_Stored data_.
--- START ---
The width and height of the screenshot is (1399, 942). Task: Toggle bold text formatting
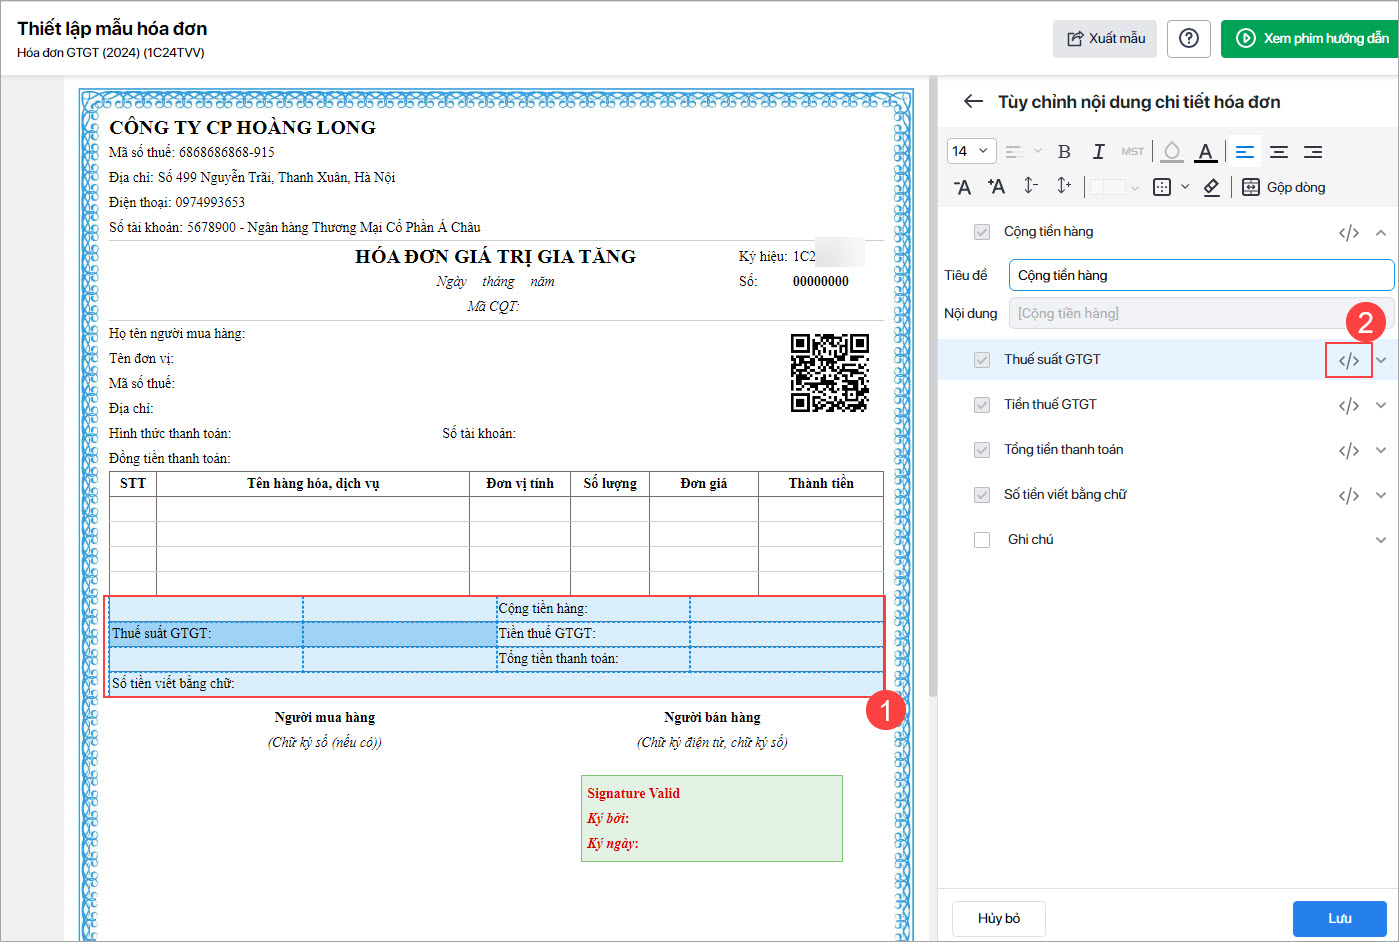point(1064,152)
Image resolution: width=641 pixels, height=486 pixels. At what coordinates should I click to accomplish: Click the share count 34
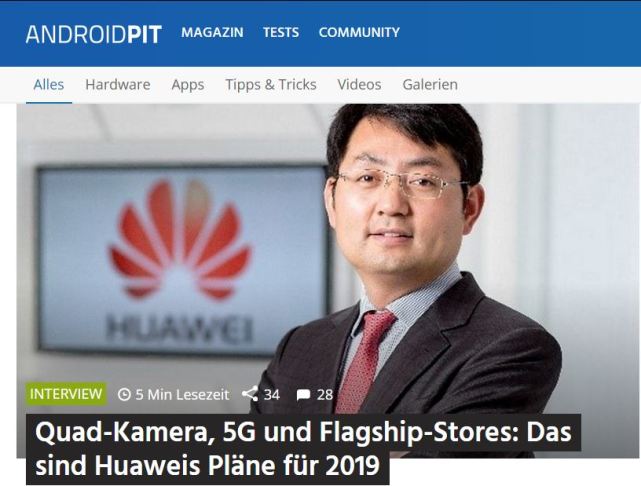(x=271, y=394)
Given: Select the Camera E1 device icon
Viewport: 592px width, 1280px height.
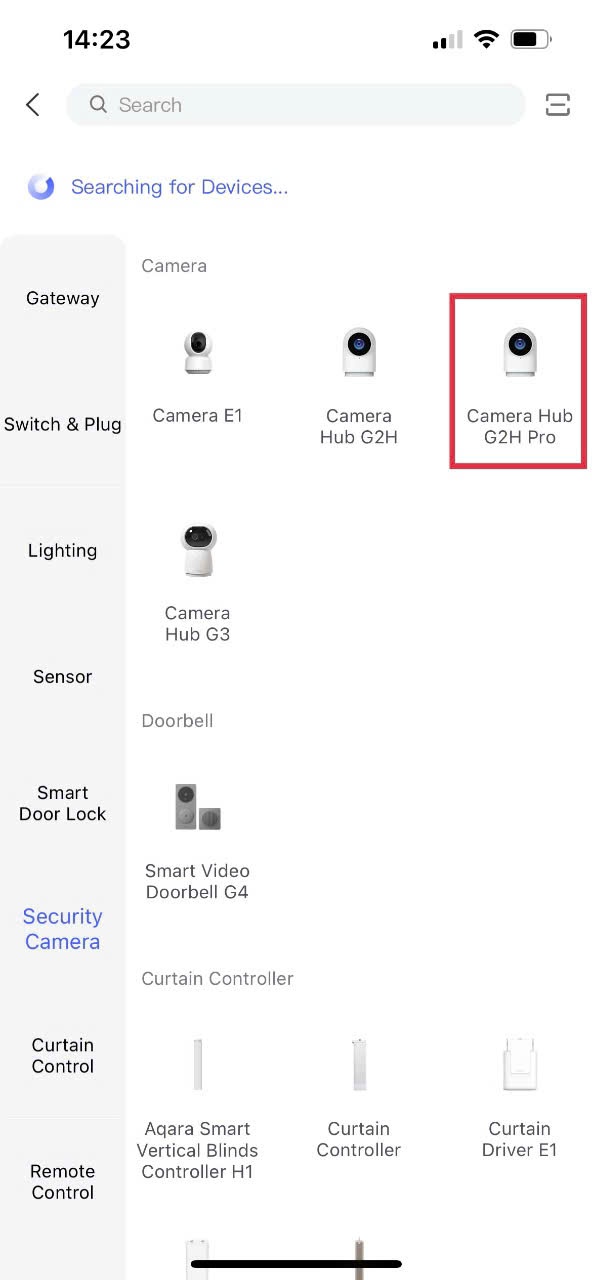Looking at the screenshot, I should [x=197, y=349].
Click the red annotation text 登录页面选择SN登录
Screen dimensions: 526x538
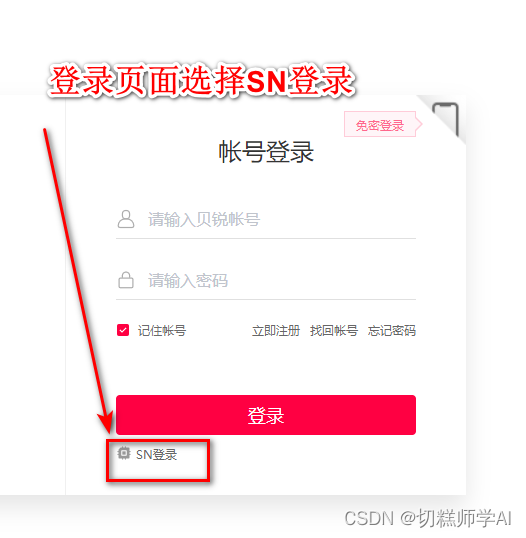pyautogui.click(x=202, y=81)
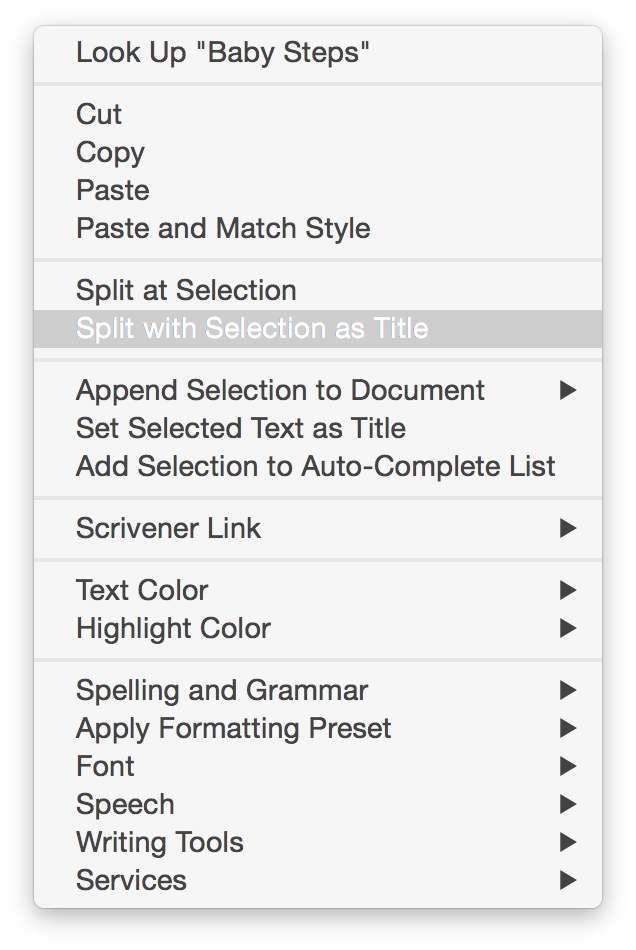
Task: Select Add Selection to Auto-Complete List
Action: tap(315, 467)
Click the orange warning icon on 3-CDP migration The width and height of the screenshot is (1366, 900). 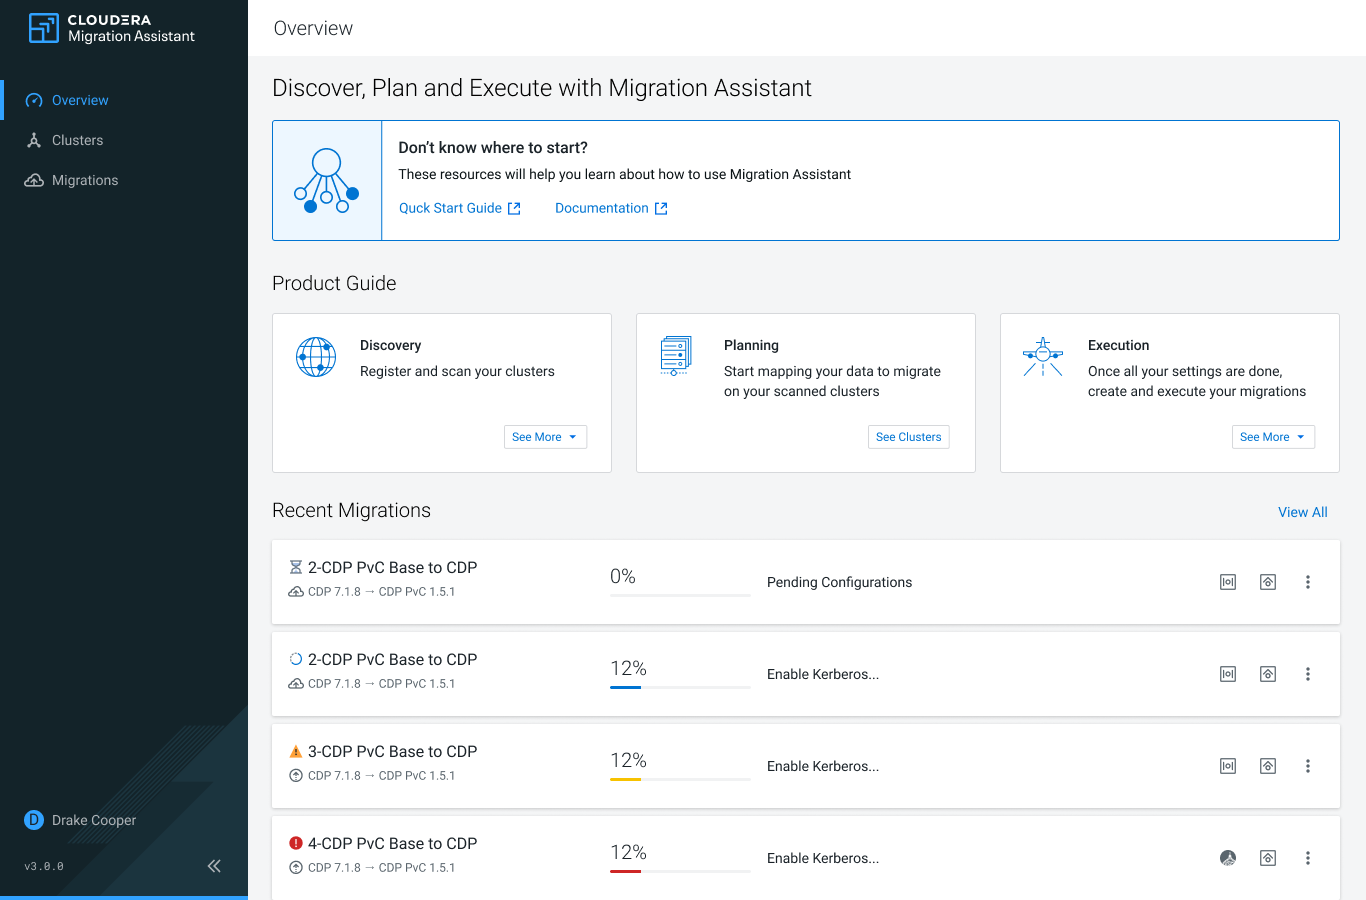(295, 751)
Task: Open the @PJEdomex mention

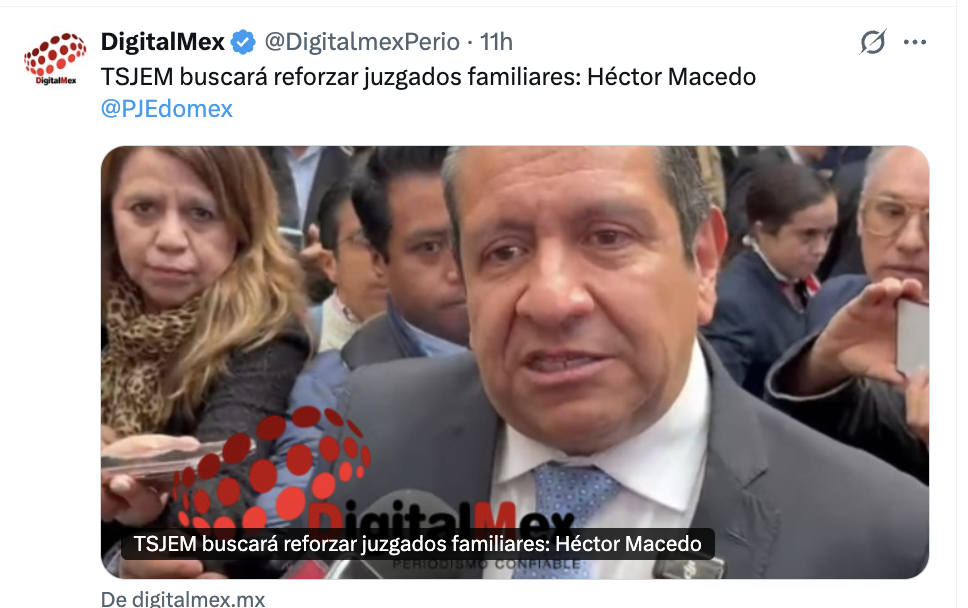Action: [167, 109]
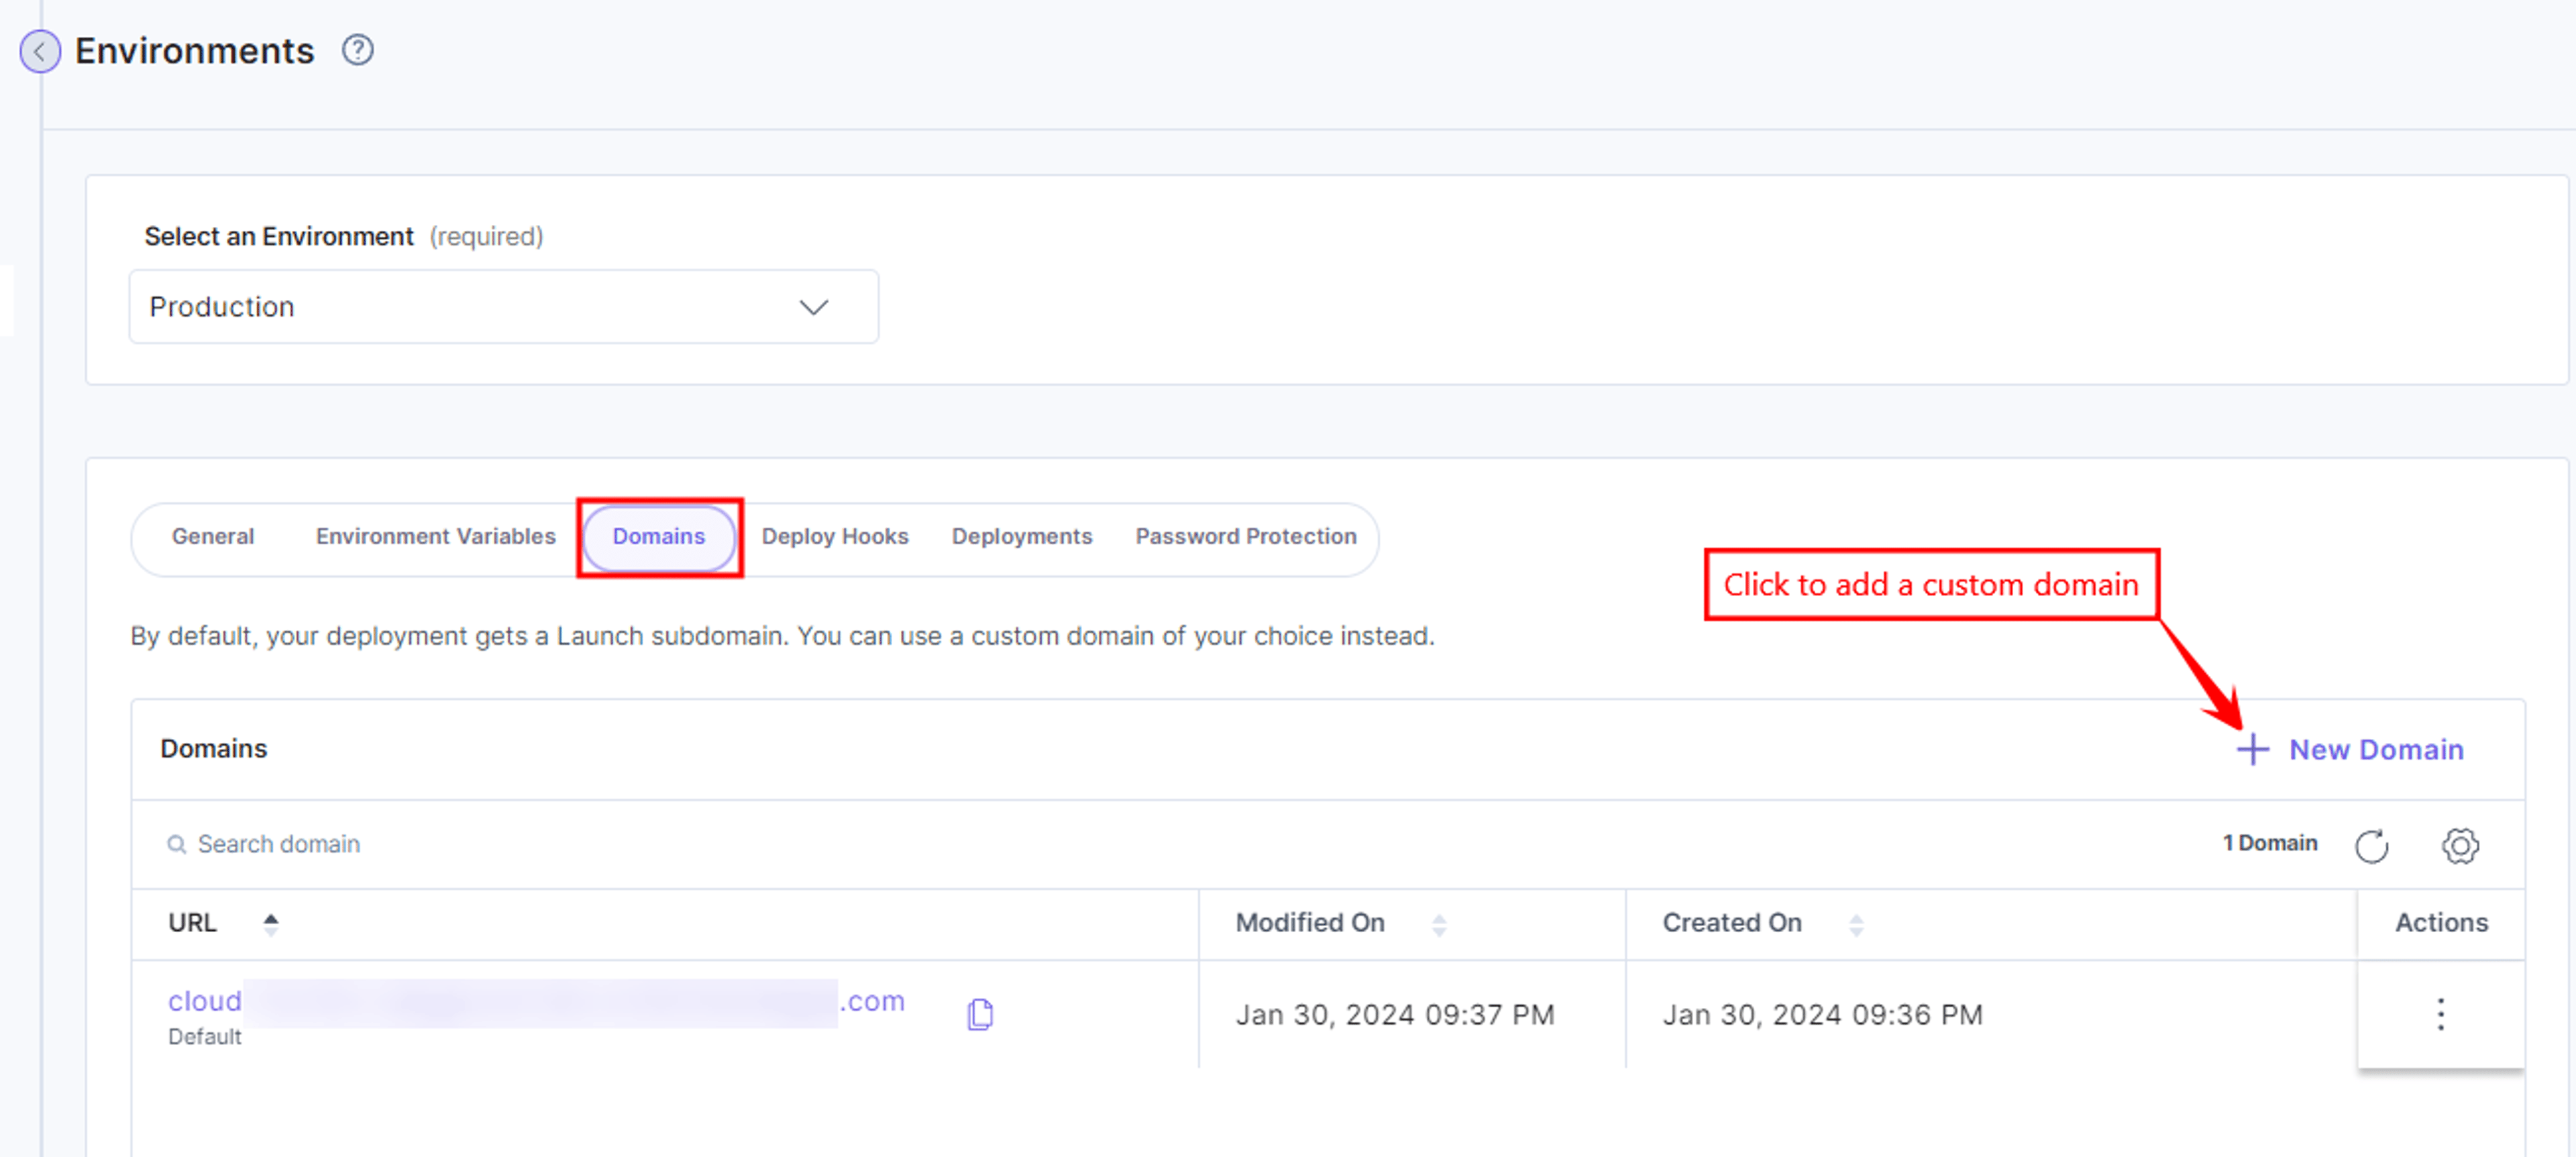
Task: Open the help icon next to Environments
Action: coord(357,50)
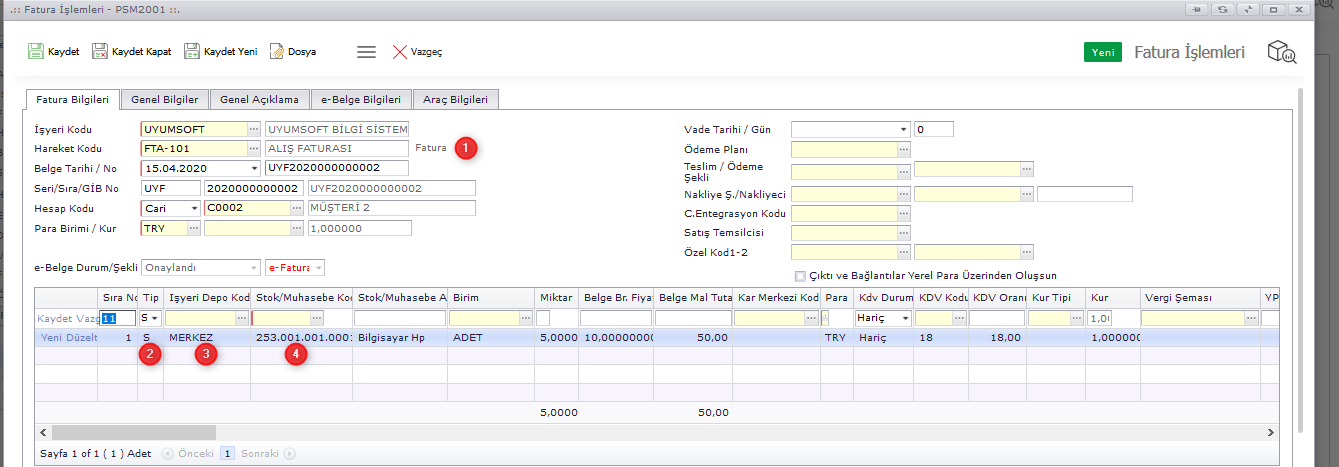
--- END ---
_Directions for this task_. The reply should hold only the lines from the first line of the records above through the line containing "Given: Select the Camera E1 device icon", copied exactly and without pictures.

_Expected output_.
The width and height of the screenshot is (1399, 942). Task: Toggle bold text formatting
point(1064,152)
Image resolution: width=641 pixels, height=486 pixels. At what coordinates should I click to accomplish: Click the share count 34
(x=271, y=394)
Given: Select the Camera E1 device icon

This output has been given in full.